Background: One proposed nonmedical therapy for recurrent airway obstruction (RAO) in horses is a handheld acoustic device that propels sound waves from the nose down the tracheobronchial tree where it is intended to dislodge mucous and relax bronchospasm, permitting clearance of mucoid secretions.
Objective: To evaluate the effectiveness and safety of this device when used as per the manufacturer's recommendations as a treatment for RAO.
Animals: Nine adult horses previously diagnosed with RAO.
Methods: Prospective, cross-over clinical trial. Horses were exposed to a dusty environment until airway obstruction developed as defined by standard lung mechanics (SLM). Horses were randomly assigned to receive either acoustic therapy or a sham treatment for 4 weeks while being maintained in this environment. Horses were evaluated by clinical scores, SLM, and forced expiration regularly for 4 weeks. The opposite treatment was administered after a washout period.

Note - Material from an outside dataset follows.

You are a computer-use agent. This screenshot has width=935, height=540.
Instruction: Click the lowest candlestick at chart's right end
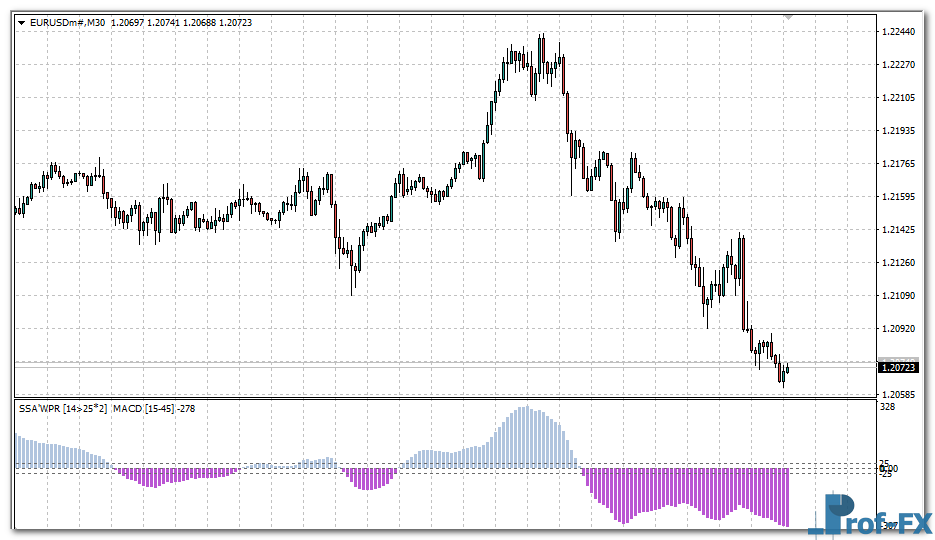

Results: Seven horses received the treatment; 9 received the sham. There were no changes (P > .05) in clinical score, maximal change in transpulmonary pressure (ΔPLmax), lung resistance (RL), or the forced expiratory flow rate averaged over the last 75–95% of expiration (FEF75−95%) over the study period. The device was determined to be safe, although several minor adverse effects were noted, including head tossing, coughing, and chewing during treatment.
Conclusions and Clinical Importance: Treatment with this device did not improve clinical signs or lung function in horses with RAO kept in a dusty environment. Currently accepted treatments, including environmental management and medical therapy, should be recommended.